**The task**
From the line with "1150x840 pixels." to the line with "Toggle the Jitter checkbox", retype every line exactly, including those two, and leave out the rest of the data below.

**Entries provided**
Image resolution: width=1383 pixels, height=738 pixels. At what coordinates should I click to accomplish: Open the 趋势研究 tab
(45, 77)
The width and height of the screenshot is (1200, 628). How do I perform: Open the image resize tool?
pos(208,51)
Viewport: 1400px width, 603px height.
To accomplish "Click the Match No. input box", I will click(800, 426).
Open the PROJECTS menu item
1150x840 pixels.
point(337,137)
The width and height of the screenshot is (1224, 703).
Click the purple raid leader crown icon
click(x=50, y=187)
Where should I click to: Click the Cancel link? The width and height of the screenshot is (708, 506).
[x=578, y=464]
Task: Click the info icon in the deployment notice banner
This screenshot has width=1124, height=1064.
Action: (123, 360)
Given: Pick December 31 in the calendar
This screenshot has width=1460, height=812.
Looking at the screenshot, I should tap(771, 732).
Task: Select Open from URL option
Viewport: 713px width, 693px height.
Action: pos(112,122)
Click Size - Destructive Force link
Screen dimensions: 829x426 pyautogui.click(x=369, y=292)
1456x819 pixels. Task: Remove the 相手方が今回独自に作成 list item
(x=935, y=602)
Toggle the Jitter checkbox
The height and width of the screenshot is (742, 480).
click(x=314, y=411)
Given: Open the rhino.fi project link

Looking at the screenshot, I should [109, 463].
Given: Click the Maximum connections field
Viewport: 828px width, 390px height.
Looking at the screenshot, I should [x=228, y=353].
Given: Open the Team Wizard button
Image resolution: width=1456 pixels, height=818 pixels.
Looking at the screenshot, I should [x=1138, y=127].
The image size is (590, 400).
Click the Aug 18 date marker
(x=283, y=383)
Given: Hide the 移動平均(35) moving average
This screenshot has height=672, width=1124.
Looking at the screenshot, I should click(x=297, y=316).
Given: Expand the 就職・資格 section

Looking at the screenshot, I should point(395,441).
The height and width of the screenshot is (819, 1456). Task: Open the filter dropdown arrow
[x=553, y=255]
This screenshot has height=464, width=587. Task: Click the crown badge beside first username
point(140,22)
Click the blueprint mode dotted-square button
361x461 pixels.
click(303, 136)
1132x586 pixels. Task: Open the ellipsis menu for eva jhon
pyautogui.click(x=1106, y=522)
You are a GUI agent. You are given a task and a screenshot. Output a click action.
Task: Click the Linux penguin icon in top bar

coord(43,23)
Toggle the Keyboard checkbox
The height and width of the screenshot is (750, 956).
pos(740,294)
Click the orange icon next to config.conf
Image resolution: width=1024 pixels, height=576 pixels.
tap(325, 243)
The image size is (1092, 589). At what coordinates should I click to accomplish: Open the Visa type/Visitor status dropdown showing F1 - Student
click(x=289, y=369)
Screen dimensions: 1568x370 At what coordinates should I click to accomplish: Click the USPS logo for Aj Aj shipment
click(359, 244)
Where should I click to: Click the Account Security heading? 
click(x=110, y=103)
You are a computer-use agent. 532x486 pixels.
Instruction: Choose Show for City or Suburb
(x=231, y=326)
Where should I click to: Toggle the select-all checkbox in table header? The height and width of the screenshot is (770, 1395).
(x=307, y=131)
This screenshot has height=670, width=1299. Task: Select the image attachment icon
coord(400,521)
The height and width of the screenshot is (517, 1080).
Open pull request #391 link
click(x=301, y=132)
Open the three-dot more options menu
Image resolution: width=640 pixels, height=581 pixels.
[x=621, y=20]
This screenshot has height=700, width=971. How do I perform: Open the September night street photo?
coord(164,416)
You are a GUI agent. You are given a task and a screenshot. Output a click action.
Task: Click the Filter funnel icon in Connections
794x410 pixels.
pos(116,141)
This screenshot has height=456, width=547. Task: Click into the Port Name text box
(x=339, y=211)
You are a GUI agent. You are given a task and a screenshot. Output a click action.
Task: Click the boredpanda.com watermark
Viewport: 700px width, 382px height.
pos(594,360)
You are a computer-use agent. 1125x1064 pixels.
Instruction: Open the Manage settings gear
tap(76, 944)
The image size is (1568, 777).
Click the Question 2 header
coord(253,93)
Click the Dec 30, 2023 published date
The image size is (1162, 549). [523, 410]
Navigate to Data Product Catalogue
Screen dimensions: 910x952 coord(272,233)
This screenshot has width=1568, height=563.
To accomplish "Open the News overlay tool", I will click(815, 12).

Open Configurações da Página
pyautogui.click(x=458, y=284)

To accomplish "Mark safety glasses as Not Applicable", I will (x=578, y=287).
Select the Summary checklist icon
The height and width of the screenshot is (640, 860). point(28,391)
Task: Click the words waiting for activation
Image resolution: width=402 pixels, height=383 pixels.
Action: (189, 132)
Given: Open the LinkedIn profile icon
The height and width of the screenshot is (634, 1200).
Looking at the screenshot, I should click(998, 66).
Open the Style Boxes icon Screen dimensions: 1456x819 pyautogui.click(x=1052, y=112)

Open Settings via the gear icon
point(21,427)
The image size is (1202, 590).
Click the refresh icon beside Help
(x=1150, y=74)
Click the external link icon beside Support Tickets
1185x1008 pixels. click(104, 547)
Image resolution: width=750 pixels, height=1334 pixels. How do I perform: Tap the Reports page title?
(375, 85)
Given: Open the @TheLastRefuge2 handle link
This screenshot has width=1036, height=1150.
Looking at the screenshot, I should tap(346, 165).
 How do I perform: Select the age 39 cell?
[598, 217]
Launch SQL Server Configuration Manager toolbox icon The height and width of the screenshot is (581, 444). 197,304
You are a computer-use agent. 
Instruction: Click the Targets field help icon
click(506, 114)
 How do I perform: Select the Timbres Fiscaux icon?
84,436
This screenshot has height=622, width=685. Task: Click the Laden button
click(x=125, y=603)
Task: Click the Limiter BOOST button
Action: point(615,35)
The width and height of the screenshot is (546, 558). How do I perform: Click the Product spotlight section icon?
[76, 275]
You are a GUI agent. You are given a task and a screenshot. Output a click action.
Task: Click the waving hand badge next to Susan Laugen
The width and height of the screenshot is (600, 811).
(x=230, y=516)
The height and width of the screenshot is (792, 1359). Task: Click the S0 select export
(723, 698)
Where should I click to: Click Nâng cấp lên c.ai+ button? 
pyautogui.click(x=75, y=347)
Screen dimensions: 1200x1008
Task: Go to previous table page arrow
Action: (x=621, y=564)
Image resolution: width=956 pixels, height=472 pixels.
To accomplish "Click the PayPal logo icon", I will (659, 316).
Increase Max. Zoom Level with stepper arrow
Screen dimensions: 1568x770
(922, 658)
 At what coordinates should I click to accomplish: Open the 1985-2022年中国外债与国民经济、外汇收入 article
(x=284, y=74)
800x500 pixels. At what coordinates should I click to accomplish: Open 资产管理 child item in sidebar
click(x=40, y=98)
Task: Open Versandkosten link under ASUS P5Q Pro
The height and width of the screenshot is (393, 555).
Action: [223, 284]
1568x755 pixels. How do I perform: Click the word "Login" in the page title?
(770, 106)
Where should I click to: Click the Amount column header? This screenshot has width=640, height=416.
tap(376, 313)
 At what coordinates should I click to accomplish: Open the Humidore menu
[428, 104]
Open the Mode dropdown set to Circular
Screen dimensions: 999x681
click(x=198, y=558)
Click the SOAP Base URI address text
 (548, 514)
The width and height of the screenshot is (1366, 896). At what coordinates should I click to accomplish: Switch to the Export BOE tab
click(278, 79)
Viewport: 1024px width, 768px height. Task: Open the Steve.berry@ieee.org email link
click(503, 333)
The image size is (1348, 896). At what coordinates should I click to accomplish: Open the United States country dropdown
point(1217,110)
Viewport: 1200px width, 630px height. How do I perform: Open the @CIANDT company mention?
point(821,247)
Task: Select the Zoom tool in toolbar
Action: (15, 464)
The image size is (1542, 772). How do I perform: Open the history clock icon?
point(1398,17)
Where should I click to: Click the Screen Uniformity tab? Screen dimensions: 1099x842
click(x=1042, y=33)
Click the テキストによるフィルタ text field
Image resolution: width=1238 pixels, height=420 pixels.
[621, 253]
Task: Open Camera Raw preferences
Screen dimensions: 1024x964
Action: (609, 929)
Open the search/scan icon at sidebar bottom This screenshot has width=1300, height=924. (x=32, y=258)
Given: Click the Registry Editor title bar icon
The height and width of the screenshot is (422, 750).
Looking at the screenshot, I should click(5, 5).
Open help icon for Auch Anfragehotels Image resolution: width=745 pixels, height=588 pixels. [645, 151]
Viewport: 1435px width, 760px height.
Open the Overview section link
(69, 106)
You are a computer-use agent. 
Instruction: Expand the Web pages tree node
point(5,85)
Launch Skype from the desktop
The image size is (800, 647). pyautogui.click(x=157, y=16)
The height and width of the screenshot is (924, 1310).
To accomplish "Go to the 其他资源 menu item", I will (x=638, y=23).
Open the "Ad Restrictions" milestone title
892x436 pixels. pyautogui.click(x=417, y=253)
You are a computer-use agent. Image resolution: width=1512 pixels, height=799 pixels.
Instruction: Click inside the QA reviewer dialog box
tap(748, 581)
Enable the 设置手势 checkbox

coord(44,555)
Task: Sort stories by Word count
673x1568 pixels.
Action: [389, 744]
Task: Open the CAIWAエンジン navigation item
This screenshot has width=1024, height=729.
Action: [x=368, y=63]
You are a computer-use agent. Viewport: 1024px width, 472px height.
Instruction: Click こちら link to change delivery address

**Written answer**
1150x840 pixels.
point(337,137)
The width and height of the screenshot is (1224, 703).
Click the purple raid leader crown icon
click(x=50, y=187)
Where should I click to: Click the Cancel link? The width and height of the screenshot is (708, 506).
[x=578, y=464]
Task: Click the info icon in the deployment notice banner
This screenshot has width=1124, height=1064.
Action: (123, 360)
Given: Pick December 31 in the calendar
This screenshot has width=1460, height=812.
Looking at the screenshot, I should tap(771, 732).
Task: Select Open from URL option
Viewport: 713px width, 693px height.
Action: pos(112,122)
Click Size - Destructive Force link
Screen dimensions: 829x426 pyautogui.click(x=369, y=292)
1456x819 pixels. Task: Remove the 相手方が今回独自に作成 list item
(x=935, y=602)
Toggle the Jitter checkbox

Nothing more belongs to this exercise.